There are a variety of treatment options available to a person who has received a diagnosis of MS. A doctor and medical team can help you find the best combination of treatments to manage your symptoms and improve your quality of life.
Treatment options
Some prescription treatments for MS can include:
- monoclonal antibodies, such as natalizumab (Tysabri)
- beta interferons, such as interferon beta-1a (Avonex) and interferon beta-1b (Betaseron)
- mitoxantrone (Novantrone)
- fingolimod (Gilenya)
- dimethyl fumarate (Tecfidera)
- glatiramer (Copaxone)
- corticosteroids for MS attacks
- plasma exchanges for MS attacks
- teriflunomide (Aubagio)
- muscle relaxants
Practices that may provide relief can include:
- exercise
- yoga
- acupuncture
- relaxation techniques
- physical therapy
Lifestyle changes can include:
- moving more, including stretching
- eating a nutritious diet
- lowering stress
Over-the-counter treatments can include:
- pain relievers, such as aspirin or ibuprofen (Advil)
- stool softeners and laxatives for infrequent use
Any time you’re making a change to your treatment plan, consult with a doctor first.

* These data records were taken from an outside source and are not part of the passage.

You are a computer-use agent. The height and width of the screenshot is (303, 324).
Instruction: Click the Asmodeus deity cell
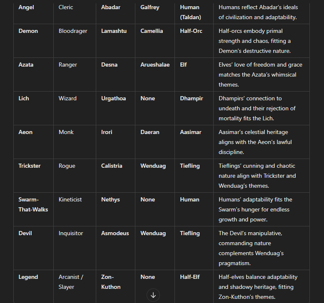(x=115, y=233)
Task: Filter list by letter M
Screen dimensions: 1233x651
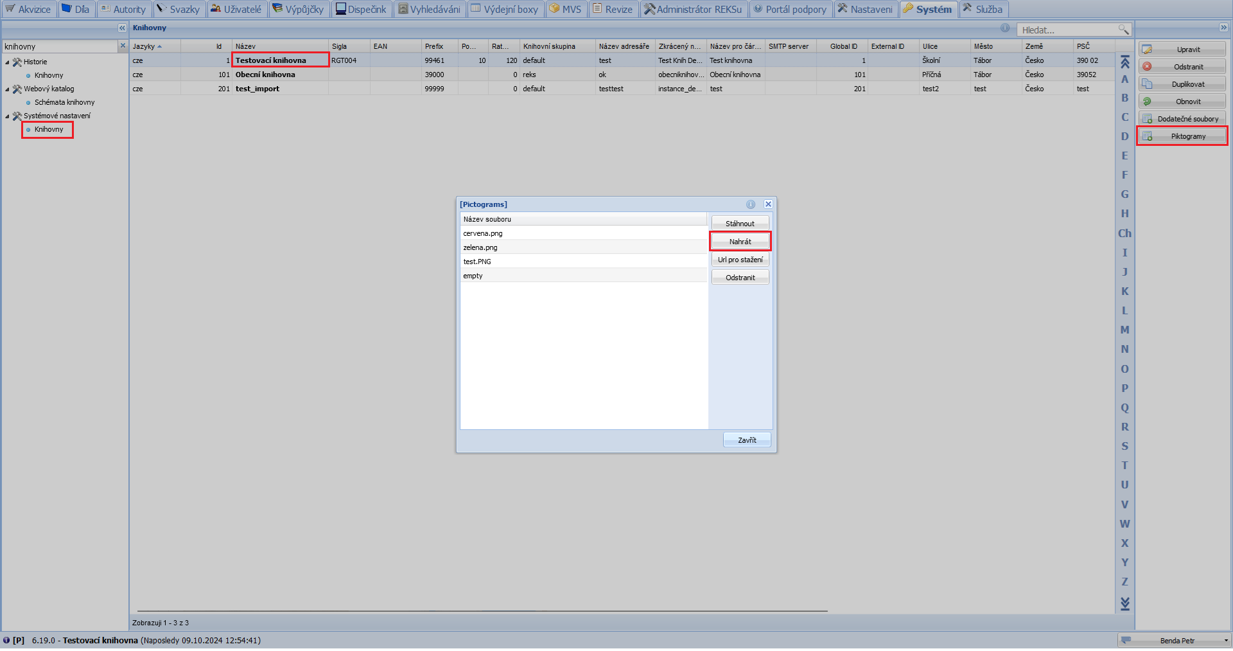Action: coord(1124,330)
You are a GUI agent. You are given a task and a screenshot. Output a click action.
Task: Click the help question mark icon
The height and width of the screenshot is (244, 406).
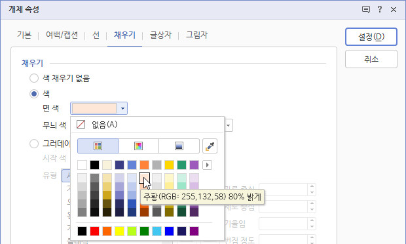click(x=380, y=10)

Even natural remedies can interfere with medications or treatments you’re currently using.
Pediatric MS
Many medications used to treat adult MS have been studied in children and are commonly prescribed for pediatric MS.

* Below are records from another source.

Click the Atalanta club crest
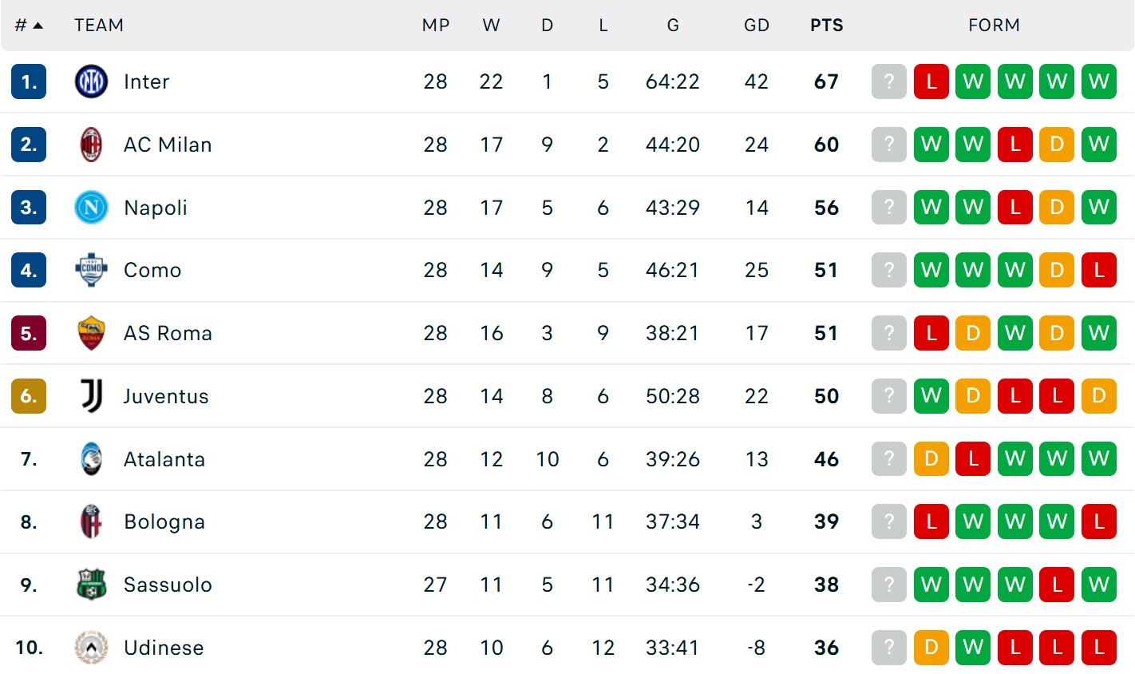The width and height of the screenshot is (1135, 674). point(91,459)
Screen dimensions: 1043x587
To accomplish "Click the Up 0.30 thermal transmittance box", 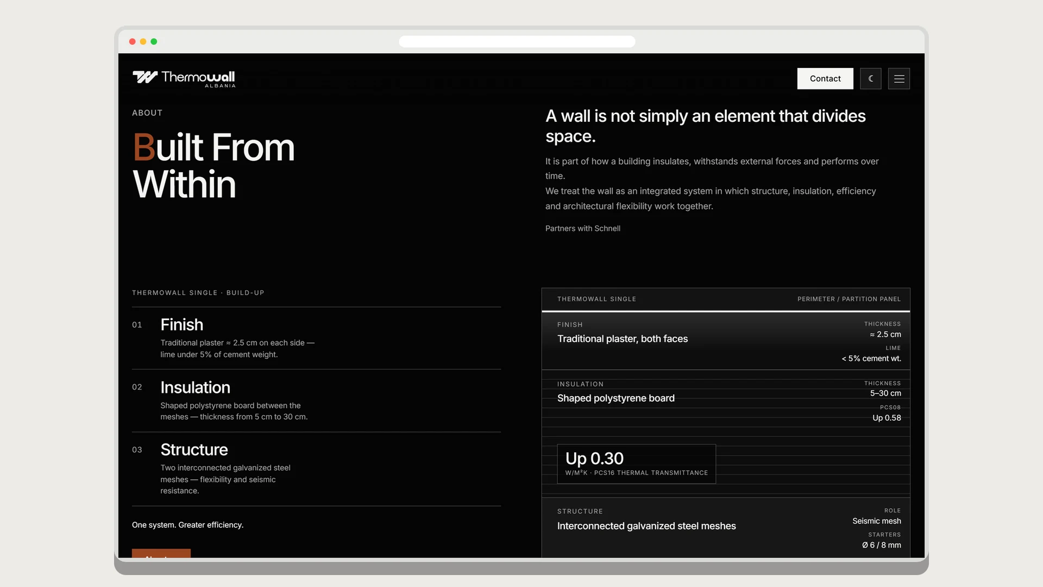I will pyautogui.click(x=636, y=464).
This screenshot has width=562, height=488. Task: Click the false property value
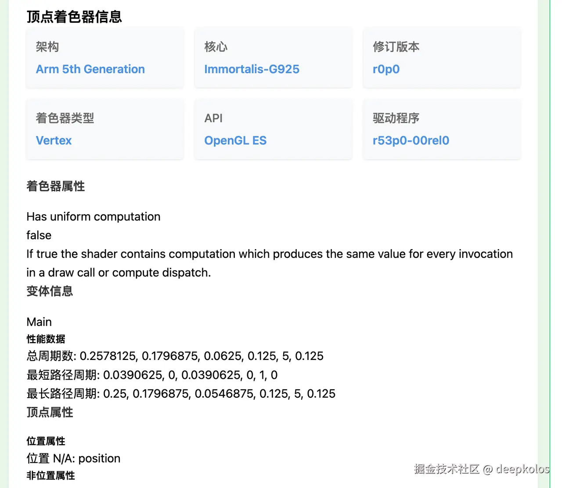click(x=39, y=235)
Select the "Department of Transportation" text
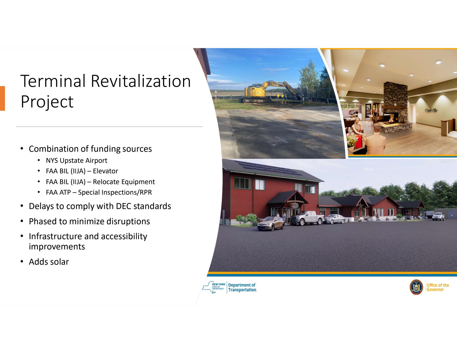This screenshot has width=457, height=353. (x=242, y=287)
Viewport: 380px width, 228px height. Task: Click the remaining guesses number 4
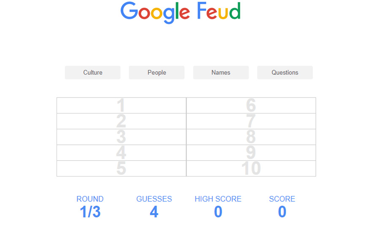[154, 212]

Oral fingolimod (Gilenya, Novartis AG) is approved by the Food and Drug Administration (FDA) for pediatric MS in children ages 10 years and older.
For some people with MS, their condition will never get to the advanced stage. According to the NMSS, about two in three people with MS will retain the ability to walk throughout their lives.
But if MS does progress to advanced stages, your quality of life can be impacted. For instance, walking, writing, or speaking may become very difficult.
Although only very rarely fatal, MS can shorten your life by up to 7 years. A caregiver may become needed to help with everyday tasks.
Q:
Are there any ways to slow the progression of MS? If so, what are they?
Anonymous
A:
There are many medical treatments that can slow the progression of MS. You should discuss the treatments with your doctor and find one that’s right for you. In addition, leading a healthy lifestyle with proper exercise, diet, and sleep will go a long way toward managing your MS.
Nancy Hammond, MDAnswers represent the opinions of our medical experts. All content is strictly informational and should not be considered medical advice.
When you’re aware of what to look for in each stage of MS, you can take better control of your life and get appropriate treatments.
Researchers continue to make strides in their understanding of the disease. Improved therapeutic advances, new technologies, and FDA-approved medications are having an impact on the underlying course of MS.
Using your knowledge and working closely with a doctor can make MS easier to manage throughout the course of the disease.